:: Records for this exercise ::
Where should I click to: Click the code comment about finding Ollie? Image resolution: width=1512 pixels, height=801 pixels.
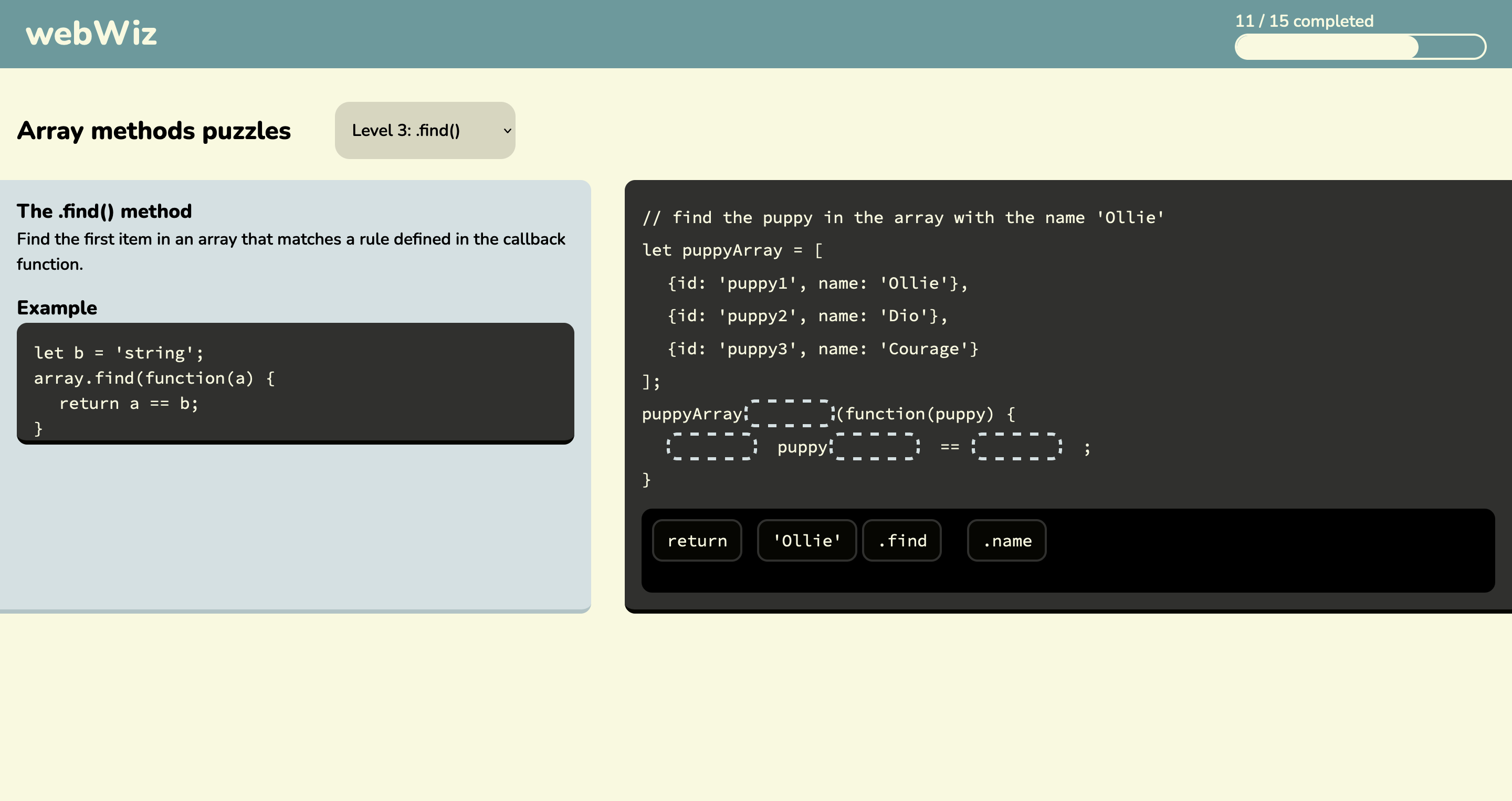coord(903,218)
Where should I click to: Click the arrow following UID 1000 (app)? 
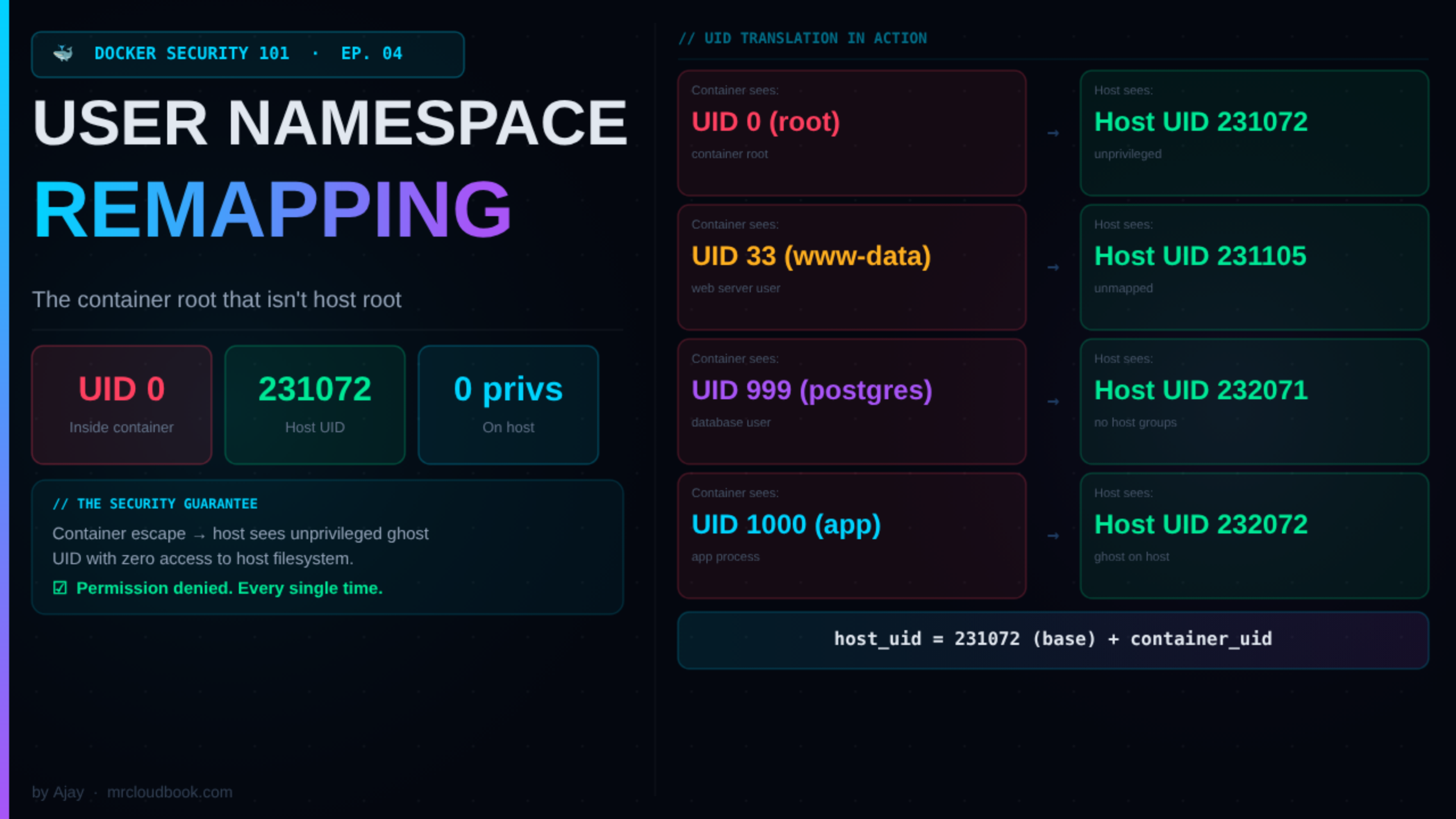[1052, 535]
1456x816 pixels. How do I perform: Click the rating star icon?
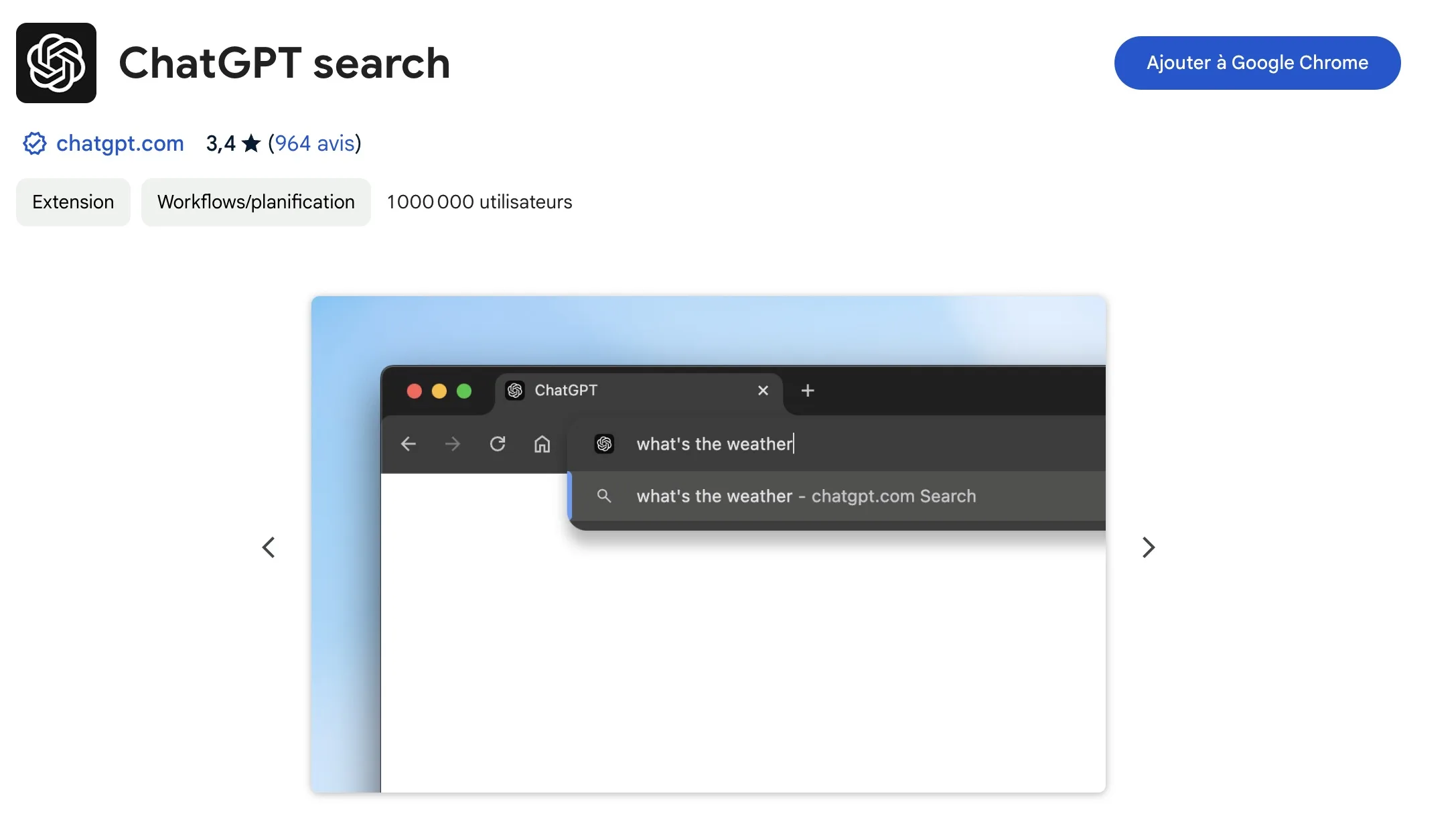click(251, 143)
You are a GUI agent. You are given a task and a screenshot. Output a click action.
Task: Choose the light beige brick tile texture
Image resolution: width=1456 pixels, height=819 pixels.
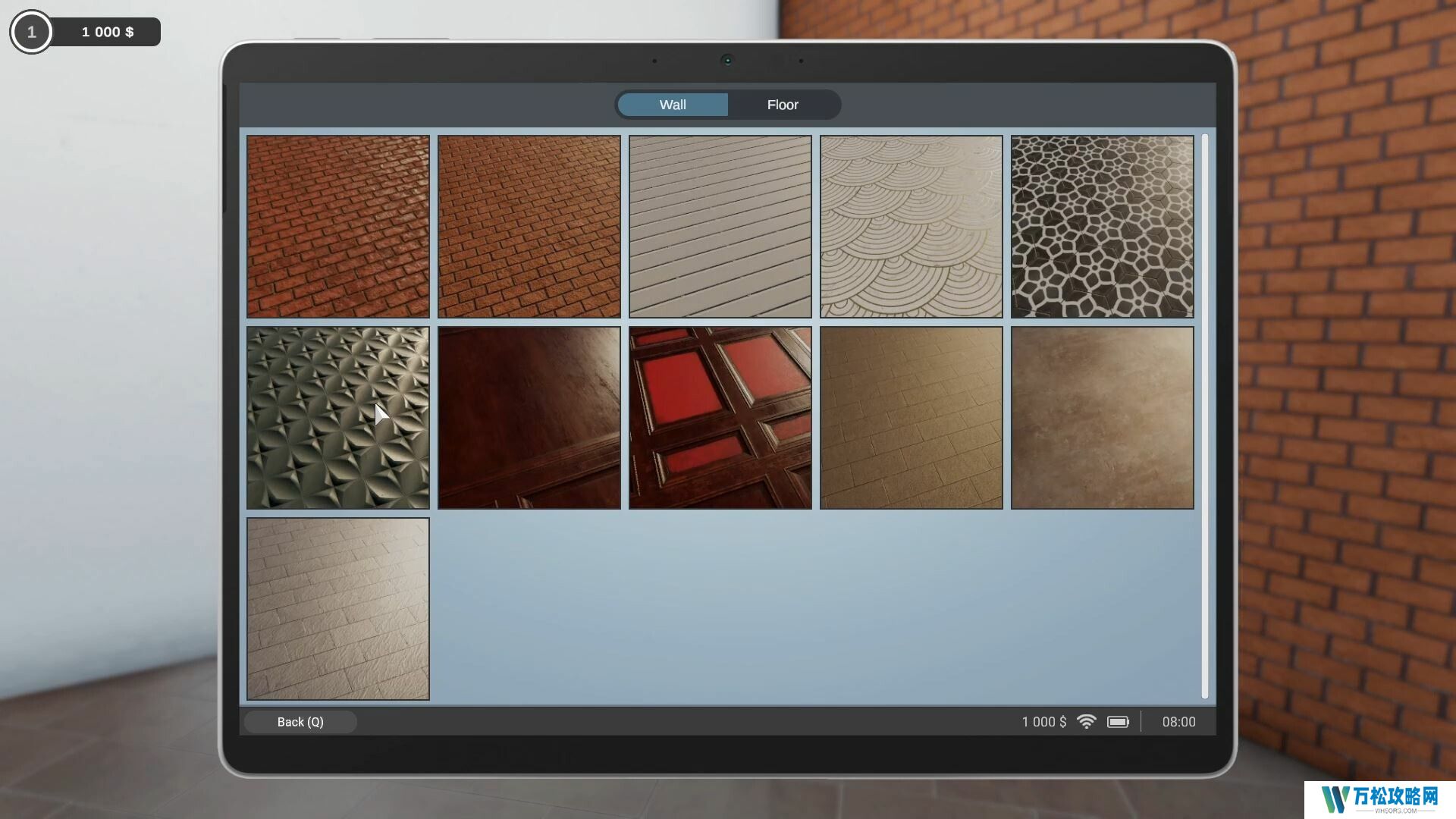click(x=338, y=609)
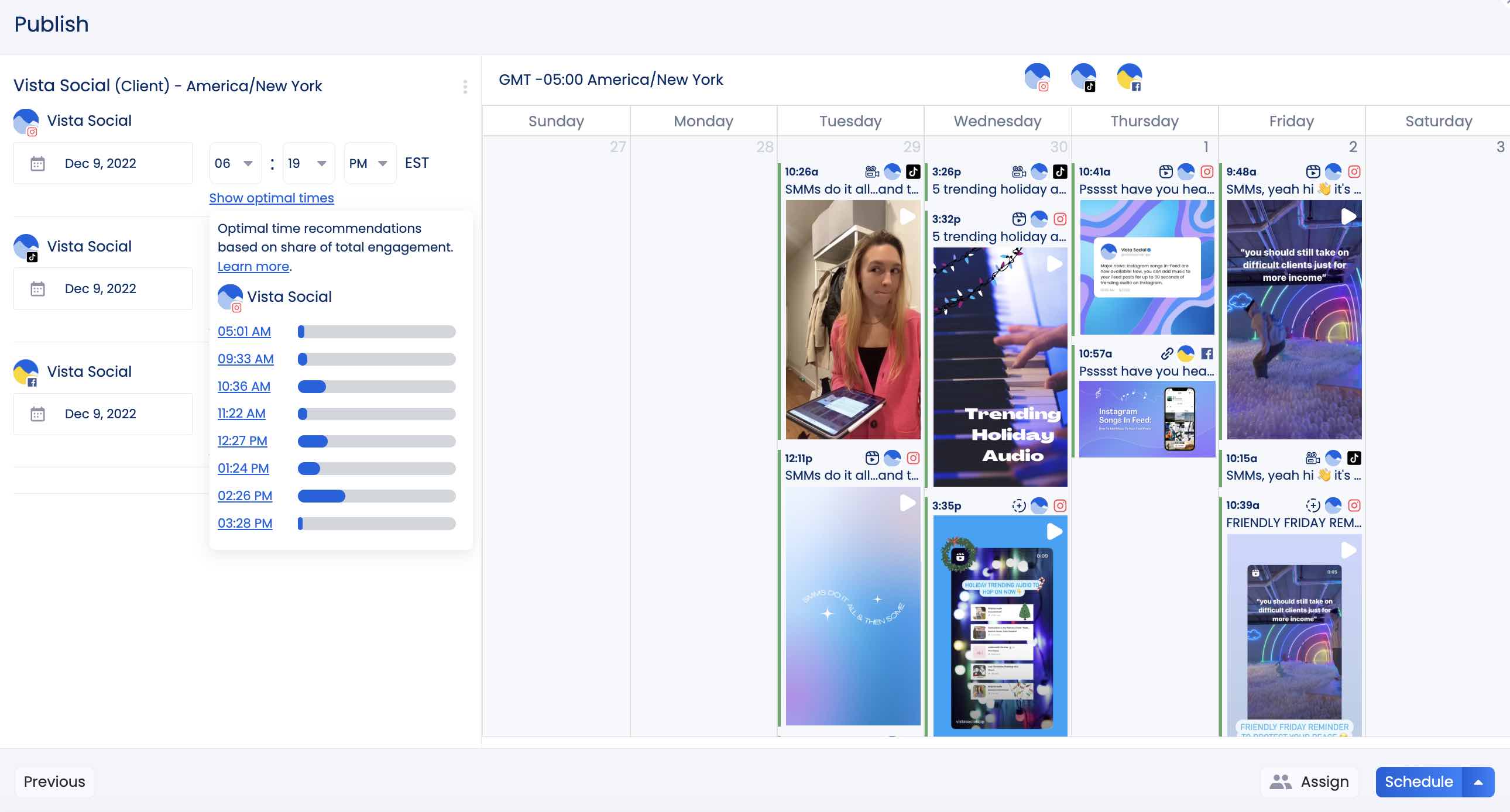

:: What needs to be done ::
In this exercise, set down all of the data exactly, without the pictures.

:: Answer section ::
Where should I click to: Click the code comment about finding Ollie? Image resolution: width=1512 pixels, height=801 pixels.
coord(903,218)
Where should I click to: Click the arrow following UID 1000 (app)? 
[1052, 535]
1456x816 pixels. How do I perform: Click the rating star icon?
click(251, 143)
You are a GUI agent. You are given a task and a screenshot. Output a click action.
Task: Choose the light beige brick tile texture
Image resolution: width=1456 pixels, height=819 pixels.
click(x=338, y=609)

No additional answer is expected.